The settlement agreement also resolves the department’s ongoing investigations into two other IEC-owned chains—United Education Institute and UEI College—and adds stricter requirements for those institutions to follow in order to continue accessing federal financial aid.

Those two institutions’ participation in Title IV was conditioned on whether the company’s chief executive officer and chief financial officer stepped down. Donoghue said that’s a “very important and unprecedented step for accountability.”

“We felt it was appropriate, given the wrongdoing that was seen at FCC,” Donoghue said.

CEO Fardad Fateri, who has led IEC since 2008, said in a statement that the settlement is the “very best outcome” for the company’s students, employers and campus communities.

“In our unwavering commitment to our students, employees, and employer partners who depend on us to prepare well-trained graduates for the modern workforce, this outcome with the department is a testament to IEC’s dedication to transparency, accountability, regulatory compliance, and strong student graduation and employment rates,” Fateri said.

As part of the settlement, the Education Department is provisionally certifying United Education Institute and UEI College for three years, which means their campuses will have to adhere to stricter rules in order to access the financial aid.

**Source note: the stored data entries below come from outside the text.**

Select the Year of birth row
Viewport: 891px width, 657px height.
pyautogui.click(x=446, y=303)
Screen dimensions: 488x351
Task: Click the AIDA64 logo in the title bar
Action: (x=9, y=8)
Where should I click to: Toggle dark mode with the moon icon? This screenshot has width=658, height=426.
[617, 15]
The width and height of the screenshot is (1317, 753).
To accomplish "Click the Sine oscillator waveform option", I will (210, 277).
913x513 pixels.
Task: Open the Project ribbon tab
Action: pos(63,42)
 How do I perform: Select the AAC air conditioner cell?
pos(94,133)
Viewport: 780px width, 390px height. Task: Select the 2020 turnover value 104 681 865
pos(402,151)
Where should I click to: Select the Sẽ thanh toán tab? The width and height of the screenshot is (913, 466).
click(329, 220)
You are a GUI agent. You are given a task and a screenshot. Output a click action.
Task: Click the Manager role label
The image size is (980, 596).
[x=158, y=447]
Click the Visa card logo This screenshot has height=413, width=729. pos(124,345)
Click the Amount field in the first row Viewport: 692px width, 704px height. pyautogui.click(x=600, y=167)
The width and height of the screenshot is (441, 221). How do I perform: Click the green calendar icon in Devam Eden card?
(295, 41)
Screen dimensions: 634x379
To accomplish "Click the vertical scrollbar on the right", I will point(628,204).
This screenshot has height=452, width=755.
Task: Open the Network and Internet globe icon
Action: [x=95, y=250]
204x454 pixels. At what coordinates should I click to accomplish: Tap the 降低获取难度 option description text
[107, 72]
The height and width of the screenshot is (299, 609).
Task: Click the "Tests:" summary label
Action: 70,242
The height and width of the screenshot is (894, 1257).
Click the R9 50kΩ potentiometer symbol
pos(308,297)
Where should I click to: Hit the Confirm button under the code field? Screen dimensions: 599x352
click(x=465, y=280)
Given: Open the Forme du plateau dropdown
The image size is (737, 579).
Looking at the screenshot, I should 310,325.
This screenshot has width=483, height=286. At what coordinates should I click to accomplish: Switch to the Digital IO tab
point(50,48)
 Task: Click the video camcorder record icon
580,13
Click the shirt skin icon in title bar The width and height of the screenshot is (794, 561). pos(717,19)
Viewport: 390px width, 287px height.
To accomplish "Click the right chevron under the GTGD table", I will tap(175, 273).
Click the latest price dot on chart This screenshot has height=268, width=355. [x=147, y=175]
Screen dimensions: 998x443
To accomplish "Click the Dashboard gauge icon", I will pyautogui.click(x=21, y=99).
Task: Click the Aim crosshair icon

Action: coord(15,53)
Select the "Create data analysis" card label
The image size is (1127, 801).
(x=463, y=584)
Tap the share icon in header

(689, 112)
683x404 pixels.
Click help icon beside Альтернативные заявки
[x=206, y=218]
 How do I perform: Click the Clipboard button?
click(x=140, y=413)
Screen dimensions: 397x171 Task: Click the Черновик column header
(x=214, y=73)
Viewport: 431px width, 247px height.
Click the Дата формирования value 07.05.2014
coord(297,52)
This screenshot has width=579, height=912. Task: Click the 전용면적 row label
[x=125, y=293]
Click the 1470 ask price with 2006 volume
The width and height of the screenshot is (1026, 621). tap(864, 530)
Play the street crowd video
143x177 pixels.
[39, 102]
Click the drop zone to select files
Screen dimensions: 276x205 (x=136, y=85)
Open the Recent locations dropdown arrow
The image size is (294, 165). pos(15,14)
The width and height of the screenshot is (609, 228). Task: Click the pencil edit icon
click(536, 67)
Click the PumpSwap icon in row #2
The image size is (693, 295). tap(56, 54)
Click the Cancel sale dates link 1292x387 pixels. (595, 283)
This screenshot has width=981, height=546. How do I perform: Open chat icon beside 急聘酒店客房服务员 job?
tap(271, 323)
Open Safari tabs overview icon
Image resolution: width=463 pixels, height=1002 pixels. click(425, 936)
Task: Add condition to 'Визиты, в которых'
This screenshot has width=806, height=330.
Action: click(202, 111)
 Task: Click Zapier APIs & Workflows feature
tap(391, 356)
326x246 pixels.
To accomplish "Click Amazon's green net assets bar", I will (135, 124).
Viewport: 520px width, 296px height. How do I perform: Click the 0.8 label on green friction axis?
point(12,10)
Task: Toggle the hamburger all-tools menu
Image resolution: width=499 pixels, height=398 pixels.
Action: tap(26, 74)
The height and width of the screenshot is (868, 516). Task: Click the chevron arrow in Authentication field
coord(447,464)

That includes blocking the colleges from using ATB tests to qualify students for financial aid and requiring them to preserve all materials used in recruiting students, along with any records of student complaints, which Donoghue said “will facilitate future oversight” of the colleges.

“We feel that those conditions plus the others that are in the agreement protects students and protects the program,” Donoghue said, adding that while settlements with the department are common, several of the provisions in this agreement are not.

The two chains have 19 separate campuses. In 2021–22, nearly 32,000 students were enrolled. The two institutions took in about $95 million in Pell Grants in that academic year and awarded $165 million in federal student loans, according to an analysis of federal data.

The department had been investigating potential ATB violations at United Education Institute and UEIC. However, it didn’t complete that inquiry before the settlement, which ends the ongoing investigation. The agreement doesn’t prevent the department from investigating future allegations against United Education Institute or UEIC or barring IEC executives from participating in the federal financial aid system.

“This strong agreement with International Education Corporation demonstrates Federal Student Aid’s commitment to holding schools and individuals accountable for abiding by the laws and regulations that govern the federal student aid programs,” FSA chief operating officer Richard Cordray said in a statement. “Our Enforcement Office will continue to investigate reports of wrongdoing by schools and individuals to protect the integrity of our programs.”

The Education Department has sought in recent years to put in place measures that would allow it to hold individuals who run private colleges financially responsible if their institutions fail to operate in a financially responsible way.

The department hasn’t gone that far here, but Donoghue said the agency is committed to holding individuals accountable where appropriate.

“You can absolutely see hallmarks of that in this agreement,” she said.